Ein Urteil des OLG Bremen (Urteil v. 21.10.2011 - 2 U 43/11, GWR 2012, 271) und ein Urteil des BGH (Beschluss des II. Zivilsenats vom 20.09.20011 - II ZB 17/10) geben Anlass, auf die Reichweite des Gutglaubensschutzes durch eine Gesellschafterliste hinzuweisen:

Im Wesentlichen beschränkt sich der Gutglaubensschutz durch die Gesellschafterliste auf die Frage, wer – unabhängig von der tatsächlichen Rechtslage – als Gesellschafter gilt. Die Gesellschafterliste verrät indes nichts darüber, ob ein dort Eingetragener auch über seinen (ggf. vermeintlichen) Gesellschaftsanteil verfügen kann; der gute Glaube hieran wird daher nicht geschützt.

Hintergrund der Entscheidung des OLG Bremen war ein Streit zwischen zwei Gründern einer Gesellschaft. Der Kläger hatte seinen Anteil dem einzigen Mitgesellschafter übertragen; daraufhin wurde dieser Gesellschafter in der Gesellschafterliste beim Registergericht als Alleingesellschafter eingetragen. Später hatte der Mitgesellschafter die Übertragung des Anteils angefochten, da er arglistig getäuscht wurde. Der Kläger wurde dadurch rückwirkend wieder zum Gesellschafter. Die Gesellschafterliste wurde allerdings nicht berichtigt. Um gleichwohl einen Ausschluss des Klägers aus der Gesellschaft herbeizuführen, hatte der Mitgesellschafter. auf einer Gesellschafterversammlung den Beschluss gefasst, den Kläger aus wichtigem Grund auszuschließen.
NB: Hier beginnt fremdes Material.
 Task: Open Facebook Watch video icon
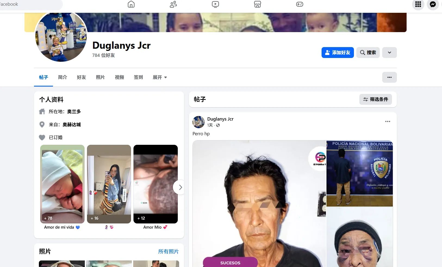pyautogui.click(x=215, y=4)
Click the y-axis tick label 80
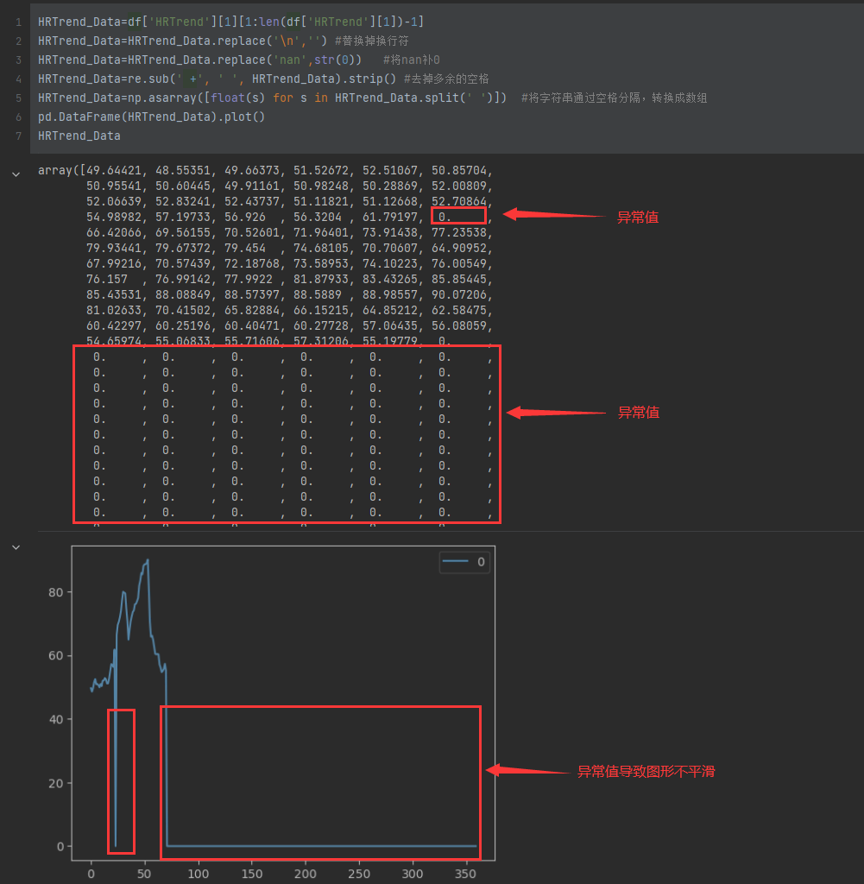 tap(56, 593)
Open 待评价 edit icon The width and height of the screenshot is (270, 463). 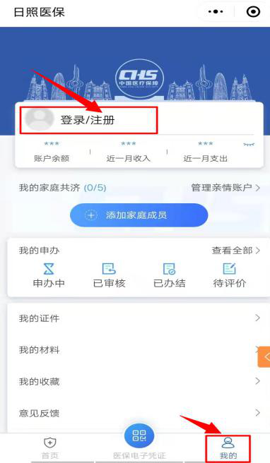(x=230, y=269)
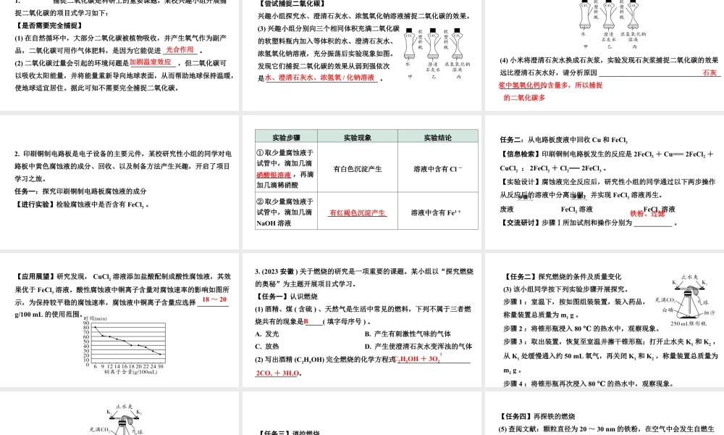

Der Kläger begehrte die Feststellung, dass dieser Beschluss der Gesellschafterversammlung unwirksam sei.

Das OLG hat der Klage stattgegeben. Maßgeblich war, dass gem. § 16 Abs. I Satz 1 GmbHG im Verhältnis zur Gesellschaft nur derjenige als Gesellschafter gilt, der in der Gesellschafterliste eingetragen ist. Dies war aber nur der Mitgesellschafter. Der Gesellschafterbeschluss, den Kläger auszuschließen, musste daher ins Leere gehen, da der Kläger diesbezüglich – ungeachtet der tatsächlichen Rechtslage – nicht als Gesellschafter galt. Der Beschluss war nicht in der Lage, irgendeine Wirkung zu entfalten und mithin a priori unwirksam.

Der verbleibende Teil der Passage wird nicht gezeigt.